Was ist christliche Non-Dualität?

Thomas Keating und der 14. Dalai Lama

Thomas Keating und Seine Heiligkeit der 14. Dalai Lama an einer interspirituellen Konferenz 2012 in Boston. Bild aus dem Dokumentarfilm A Rising Tide of Silence [/] von Peter C. Jones

Im Sommer 2016, zwei Jahre vor seinem Tod, lud Thomas Keating, der international bekannte Trappistenmönch und Begründer der Kontemplationspraxis des Gebets der Sammlung, einige Freundinnen und Freunde ins Benediktinerkloster von Snowmass, Colorado, zu einem vertraulichen und weitläufigen Gespräch über Non-Dualität aus christlicher Perspektive. Die daraus destillierte Quintessenz der tiefen Einsichten seiner letzten Lebensjahre findet sich in dem bei uns erschienenen schmalen Band Einssein, aus dem das folgende Kapitel stammt

Ein Kapitel aus dem Buch Einssein: Christliche Non-Dualität von Thomas Keating

Thomas Keating: Einssein

as ist Non-Dualität? Ohne kontemplative Zen­tren ging die christliche Perspektive in der Kirche geradezu verloren. Klöster entstanden, weil es keinen anderen Ort gab, an dem diese Dimension des Evangeliums zu finden war, und unverfälscht fromme Menschen dachten: »Ach, wenn ich doch bloß im Klostergarten das Unkraut jäten oder Löcher schaufeln dürfte, wäre es um meine Aussicht, in den Himmel zu kommen, besser bestellt.« Um die Inti­mität, Nähe, Gegenwart und Führung des Heiligen Geistes wusste man immer weniger.

Als ich ein Junge war, galt der Heilige Geist als der »vergessene Gast« der Seele. Wie aber konnte es dazu kommen, dass wir die unendliche Präsenz der Liebe vergaßen? Die Lösung besteht darin, eine persönliche Beziehung mit Christus als dem fleisch­gewordenen Wort und Sohn Gottes zu entwickeln und zu verinnerlichen.

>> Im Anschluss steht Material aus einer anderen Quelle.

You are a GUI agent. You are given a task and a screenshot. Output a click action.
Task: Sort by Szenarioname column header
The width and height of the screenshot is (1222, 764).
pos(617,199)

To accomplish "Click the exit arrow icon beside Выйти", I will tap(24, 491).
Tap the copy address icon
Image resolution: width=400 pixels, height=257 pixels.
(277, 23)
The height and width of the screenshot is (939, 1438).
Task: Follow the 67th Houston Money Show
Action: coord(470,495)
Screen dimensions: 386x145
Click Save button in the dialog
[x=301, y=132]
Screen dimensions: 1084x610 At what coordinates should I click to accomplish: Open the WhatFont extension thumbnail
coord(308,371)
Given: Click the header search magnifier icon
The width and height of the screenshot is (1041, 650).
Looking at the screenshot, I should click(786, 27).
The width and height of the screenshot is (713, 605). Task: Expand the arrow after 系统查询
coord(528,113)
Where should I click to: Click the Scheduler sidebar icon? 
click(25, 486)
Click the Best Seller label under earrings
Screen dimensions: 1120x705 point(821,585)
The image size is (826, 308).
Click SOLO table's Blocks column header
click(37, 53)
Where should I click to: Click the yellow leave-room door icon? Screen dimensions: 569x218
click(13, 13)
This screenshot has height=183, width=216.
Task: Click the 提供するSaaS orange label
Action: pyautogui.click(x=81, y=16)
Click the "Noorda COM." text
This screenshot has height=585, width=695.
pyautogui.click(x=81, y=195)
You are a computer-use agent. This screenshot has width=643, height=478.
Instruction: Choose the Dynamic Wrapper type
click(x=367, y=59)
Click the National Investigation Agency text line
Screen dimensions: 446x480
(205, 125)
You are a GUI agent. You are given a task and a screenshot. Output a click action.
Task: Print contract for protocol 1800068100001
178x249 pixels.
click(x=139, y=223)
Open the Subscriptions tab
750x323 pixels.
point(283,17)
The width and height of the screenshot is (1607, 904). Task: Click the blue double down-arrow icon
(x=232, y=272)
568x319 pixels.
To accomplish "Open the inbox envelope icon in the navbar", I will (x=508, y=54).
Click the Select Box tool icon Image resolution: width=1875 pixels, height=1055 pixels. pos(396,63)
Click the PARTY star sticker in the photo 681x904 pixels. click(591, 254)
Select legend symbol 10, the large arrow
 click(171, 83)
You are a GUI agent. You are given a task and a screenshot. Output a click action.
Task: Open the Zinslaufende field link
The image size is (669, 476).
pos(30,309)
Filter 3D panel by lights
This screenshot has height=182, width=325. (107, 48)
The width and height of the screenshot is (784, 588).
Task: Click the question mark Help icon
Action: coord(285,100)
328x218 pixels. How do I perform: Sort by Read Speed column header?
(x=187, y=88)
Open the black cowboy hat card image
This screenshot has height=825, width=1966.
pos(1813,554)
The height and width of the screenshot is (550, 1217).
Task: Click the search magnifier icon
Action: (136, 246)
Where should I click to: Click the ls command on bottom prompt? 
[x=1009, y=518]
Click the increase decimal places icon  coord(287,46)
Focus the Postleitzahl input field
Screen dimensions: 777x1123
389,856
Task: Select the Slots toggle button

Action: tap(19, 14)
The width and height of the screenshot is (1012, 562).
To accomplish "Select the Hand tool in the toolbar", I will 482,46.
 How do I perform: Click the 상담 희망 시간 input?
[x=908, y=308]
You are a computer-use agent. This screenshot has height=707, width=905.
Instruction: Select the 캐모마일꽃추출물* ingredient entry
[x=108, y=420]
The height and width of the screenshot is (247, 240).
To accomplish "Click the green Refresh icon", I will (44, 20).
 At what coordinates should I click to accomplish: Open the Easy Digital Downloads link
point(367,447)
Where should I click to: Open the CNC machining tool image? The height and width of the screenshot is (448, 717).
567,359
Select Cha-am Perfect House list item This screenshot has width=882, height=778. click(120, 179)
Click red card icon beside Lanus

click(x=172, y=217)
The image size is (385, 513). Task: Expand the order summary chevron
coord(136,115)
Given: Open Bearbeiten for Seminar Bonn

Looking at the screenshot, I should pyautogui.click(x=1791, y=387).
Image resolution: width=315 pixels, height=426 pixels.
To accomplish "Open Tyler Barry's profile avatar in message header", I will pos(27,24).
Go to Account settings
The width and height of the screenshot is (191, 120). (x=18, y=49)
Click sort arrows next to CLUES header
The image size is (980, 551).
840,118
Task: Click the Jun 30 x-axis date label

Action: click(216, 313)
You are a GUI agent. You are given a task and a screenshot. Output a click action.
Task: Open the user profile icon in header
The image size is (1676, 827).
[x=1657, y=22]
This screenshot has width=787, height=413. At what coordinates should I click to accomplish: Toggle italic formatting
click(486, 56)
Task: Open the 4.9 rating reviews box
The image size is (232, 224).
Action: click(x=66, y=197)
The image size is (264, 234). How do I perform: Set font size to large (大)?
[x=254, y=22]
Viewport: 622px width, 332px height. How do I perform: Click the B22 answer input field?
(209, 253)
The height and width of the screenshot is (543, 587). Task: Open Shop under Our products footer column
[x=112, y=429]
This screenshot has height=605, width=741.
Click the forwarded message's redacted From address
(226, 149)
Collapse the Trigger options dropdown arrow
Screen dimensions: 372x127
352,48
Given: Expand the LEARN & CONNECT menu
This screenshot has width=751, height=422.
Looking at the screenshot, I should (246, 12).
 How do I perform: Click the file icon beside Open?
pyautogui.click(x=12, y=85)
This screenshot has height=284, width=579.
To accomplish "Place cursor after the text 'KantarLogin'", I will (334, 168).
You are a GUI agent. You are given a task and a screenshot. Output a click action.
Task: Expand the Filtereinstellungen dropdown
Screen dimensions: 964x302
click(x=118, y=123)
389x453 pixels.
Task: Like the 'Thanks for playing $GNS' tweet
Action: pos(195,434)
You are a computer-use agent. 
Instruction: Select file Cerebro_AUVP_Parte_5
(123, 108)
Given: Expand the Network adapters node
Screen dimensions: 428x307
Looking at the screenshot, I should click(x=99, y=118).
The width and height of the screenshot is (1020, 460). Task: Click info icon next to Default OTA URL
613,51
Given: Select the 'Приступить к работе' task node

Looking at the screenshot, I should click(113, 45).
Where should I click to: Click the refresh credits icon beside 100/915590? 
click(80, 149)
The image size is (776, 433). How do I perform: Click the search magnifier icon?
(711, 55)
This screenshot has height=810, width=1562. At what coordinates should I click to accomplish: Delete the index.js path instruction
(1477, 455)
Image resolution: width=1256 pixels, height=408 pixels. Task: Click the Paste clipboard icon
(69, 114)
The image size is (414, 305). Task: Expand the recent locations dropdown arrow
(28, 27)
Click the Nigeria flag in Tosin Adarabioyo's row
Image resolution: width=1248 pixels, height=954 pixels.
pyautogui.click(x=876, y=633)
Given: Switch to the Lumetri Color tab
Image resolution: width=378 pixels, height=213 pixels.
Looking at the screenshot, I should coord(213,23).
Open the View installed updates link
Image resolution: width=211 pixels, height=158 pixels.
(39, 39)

Viele Christen sind eines tiefen Glaubens an Gottes Gegenwart in ihnen und der enormen Möglichkeiten des christlichen Lebens, wie es Jesus in seinen Lehren und mit seinem Beispiel gezeigt hat, beraubt worden. Die damit einhergehende Nähe übersteigt jede menschliche Nähe, die wir uns vorstellen können, und ist die Quelle unseres Wesens in jedem einzelnen Moment.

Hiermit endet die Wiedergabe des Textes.